Regulatory T cells exert their suppressive effect through multiple mechanisms, including secretion of inhibitory cytokines (eg, TGF-β1, IL-10) and cytotoxic enzymes (eg, granzyme B), as well as direct cell–cell interaction via inhibitory receptors (eg, CTLA-4). We have previously shown that the PD-1–PD-L1 pathway plays a critical role in tolerance at the fetomaternal interface and that this effect is dependent on regulatory T cells.^11,13,14 In the present study, however, we did not observe a significant difference of PD-L1 expression in the placenta of anti-B7h–treated mice, suggesting that the deleterious effect of B7h blockade is independent of PD-L1 signaling.
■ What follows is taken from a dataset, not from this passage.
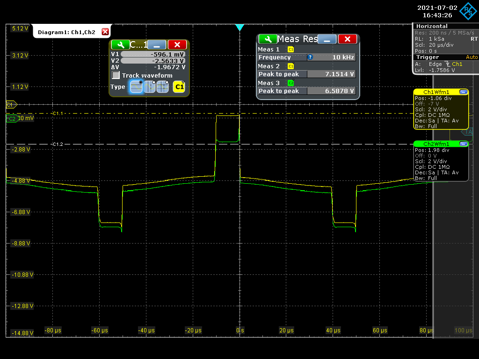Open the C1 cursor source selector

coord(179,86)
IDO has also been shown to play an important role in conferring tolerance at the fetomaternal interface,¹⁰ and inhibition of IDO was shown to result in increased fetal rejection associated with massive T-cell infiltration and complement deposition at the uteroplacental interface.²⁰ In the present study, blockade of the ICOS-B7h pathway resulted in down-regulation of IDO, TGF-β1, and CTLA-4 locally at the fetomaternal interface. TGF-β1 is an important regulator of tolerance during pregnancy and acts via multiple mechanisms.^43–45 Interaction of CTLA-4 with the costimulatory molecule B7 (CD80/86) expressed on the dendritic cells induces the activity of IDO.⁴⁶ CTLA-4 expressed on regulatory T cells has been shown to regulate IDO expression on decidual and peripheral blood antigen-presenting cells, and in spontaneous abortion the expression of CTLA-4 on regulatory T cells was reduced.⁴⁷ Further investigation will be required to determine the exact relationship between ICOS–B7h interaction and IDO, and how B7h blockade affects the generation of CD8⁺ regulatory T cells. Our studies with IDO-deficient mice and with anti–CTLA-4 mAb in combination with anti-B7h mAb suggest that they are definitely interconnected.
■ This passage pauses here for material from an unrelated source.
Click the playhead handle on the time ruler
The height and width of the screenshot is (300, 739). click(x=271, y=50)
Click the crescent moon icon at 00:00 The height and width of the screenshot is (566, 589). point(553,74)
In summary, the present findings demonstrate that the ICOS-B7h pathway plays a critical role in the regulation of fetomaternal tolerance by enhancing IFN-γ CD8⁺ effector response and by reducing local immunomodulation mediated by CD8⁺ regulatory T cells. Further studies should attempt to elucidate the exact function of ICOS-B7h in CD8⁺ regulatory T-cell generation and the potential interactions with CTLA-4 and IDO pathways in pregnancy.

Supplemental Data

Supplemental Figure S1

Immunostaining of B7h in placenta of syngeneic CBA mice and B7h-deficient mice. Representative immunostaining for B7h on placental sections at 12.5 dpc. A: Staining in CBA/CaJ×CBA/CaJ (syngeneic) placenta. B: Staining on placental sections of B7h-deficient mice mated with CBA mice. Results are representative of two independent sets of experiments. n = 3 per experiment. Original magnification (×4 or ×20) is indicated for each image.

Supplemental Figure S2

Litter size determination in IDO-deficient mice or in wild-type mice treated with anti–CTLA-4 mAb in an allogeneic pregnancy model. A: IDO-deficient female mice were mated with CBA males and treated with anti-B7h mAb or with control IgG. Litter size was determined at term. B: Anti–CTLA-4 blocking antibody was administered to pregnant female CBA mice, and litter size was determined between different treatment groups.

Supplemental Figure S3

Evaluation of CD4⁺ regulatory T cells in the anti-B7h–treated group. Foxp3 expression was determined by intracellular staining in lymphocytes prepared from spleens of female CBA/CaJ (×C57BL/6) mice treated with anti-B7h mAb, compared with control IgG-treated mice, at 13.5 dpc. The percentage of CD4⁺CD25⁺ Foxp3⁺ T cells did not differ between the two groups (P = 0.3829). Representative dot plots are also shown on the left panel.